### PROBLEM DETAILS
Show all the lines in the data below that include the word "will".

Stored data
===

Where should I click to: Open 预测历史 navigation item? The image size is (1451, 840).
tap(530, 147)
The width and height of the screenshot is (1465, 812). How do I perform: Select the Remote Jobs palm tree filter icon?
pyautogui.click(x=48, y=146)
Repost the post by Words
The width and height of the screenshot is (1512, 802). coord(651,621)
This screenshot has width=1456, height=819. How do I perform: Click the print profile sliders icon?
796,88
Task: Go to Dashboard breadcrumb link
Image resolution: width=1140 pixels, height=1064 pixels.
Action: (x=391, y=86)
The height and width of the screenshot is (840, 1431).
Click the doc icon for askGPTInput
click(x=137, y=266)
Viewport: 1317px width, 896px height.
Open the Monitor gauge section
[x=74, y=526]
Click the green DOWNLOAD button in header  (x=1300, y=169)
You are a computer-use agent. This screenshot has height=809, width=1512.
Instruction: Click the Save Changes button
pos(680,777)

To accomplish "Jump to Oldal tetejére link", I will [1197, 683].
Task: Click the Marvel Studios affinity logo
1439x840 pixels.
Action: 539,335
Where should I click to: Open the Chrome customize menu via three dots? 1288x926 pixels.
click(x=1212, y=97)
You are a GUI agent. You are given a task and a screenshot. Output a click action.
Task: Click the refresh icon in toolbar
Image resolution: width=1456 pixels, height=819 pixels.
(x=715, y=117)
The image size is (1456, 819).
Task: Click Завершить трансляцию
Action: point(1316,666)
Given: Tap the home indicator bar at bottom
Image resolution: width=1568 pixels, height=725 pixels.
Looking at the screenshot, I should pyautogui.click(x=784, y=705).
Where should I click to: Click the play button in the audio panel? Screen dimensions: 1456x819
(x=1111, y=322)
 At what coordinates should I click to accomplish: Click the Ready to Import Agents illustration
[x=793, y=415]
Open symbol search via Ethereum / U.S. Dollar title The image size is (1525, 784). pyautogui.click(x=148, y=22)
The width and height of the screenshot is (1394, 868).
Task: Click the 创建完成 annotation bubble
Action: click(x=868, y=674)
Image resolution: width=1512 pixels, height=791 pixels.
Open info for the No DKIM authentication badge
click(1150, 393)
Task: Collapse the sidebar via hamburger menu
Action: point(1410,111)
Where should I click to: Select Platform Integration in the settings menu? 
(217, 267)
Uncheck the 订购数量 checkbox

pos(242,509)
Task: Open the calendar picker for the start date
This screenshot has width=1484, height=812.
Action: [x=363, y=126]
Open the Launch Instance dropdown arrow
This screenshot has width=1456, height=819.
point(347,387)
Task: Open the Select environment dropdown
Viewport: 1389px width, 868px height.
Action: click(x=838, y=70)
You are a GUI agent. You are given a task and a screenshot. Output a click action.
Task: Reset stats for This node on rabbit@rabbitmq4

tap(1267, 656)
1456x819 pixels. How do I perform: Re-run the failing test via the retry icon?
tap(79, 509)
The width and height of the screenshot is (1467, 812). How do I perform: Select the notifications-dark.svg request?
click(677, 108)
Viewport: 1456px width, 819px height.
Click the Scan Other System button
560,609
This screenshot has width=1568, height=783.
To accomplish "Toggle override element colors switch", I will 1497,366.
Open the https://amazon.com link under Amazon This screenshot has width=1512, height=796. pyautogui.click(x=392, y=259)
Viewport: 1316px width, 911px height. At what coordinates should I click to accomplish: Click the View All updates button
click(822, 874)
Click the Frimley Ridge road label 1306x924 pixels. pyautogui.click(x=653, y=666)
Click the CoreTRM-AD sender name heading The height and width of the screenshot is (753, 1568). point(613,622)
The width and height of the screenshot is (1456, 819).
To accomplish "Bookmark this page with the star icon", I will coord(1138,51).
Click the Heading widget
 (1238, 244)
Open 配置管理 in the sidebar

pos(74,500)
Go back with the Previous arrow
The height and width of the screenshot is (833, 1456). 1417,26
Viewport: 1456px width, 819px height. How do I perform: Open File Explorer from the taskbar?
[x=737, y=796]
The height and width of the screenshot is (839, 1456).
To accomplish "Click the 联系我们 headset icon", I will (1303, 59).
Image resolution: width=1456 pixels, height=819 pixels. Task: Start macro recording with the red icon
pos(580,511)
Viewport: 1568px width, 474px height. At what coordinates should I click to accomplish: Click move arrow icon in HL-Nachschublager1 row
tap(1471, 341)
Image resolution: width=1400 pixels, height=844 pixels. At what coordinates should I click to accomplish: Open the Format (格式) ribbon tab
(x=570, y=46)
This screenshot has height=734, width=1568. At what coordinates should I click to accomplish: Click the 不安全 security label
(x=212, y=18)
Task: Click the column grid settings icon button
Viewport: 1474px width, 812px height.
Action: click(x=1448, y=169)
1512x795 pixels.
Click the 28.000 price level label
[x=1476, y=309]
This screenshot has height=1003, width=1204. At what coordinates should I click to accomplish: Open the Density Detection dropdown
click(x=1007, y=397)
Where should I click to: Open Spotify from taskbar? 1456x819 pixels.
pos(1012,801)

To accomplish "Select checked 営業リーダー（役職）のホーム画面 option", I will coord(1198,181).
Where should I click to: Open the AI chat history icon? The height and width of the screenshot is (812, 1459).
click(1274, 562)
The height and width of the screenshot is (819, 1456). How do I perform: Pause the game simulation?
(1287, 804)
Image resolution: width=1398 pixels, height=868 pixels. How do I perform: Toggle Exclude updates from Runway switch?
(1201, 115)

===

### WRITTEN ANSWER
To accomplish "Jump to Oldal tetejére link", I will [1197, 683].
To accomplish "Toggle override element colors switch", I will 1497,366.
To accomplish "Bookmark this page with the star icon", I will coord(1138,51).
To accomplish "Click the 联系我们 headset icon", I will (1303, 59).
To accomplish "Select checked 営業リーダー（役職）のホーム画面 option", I will coord(1198,181).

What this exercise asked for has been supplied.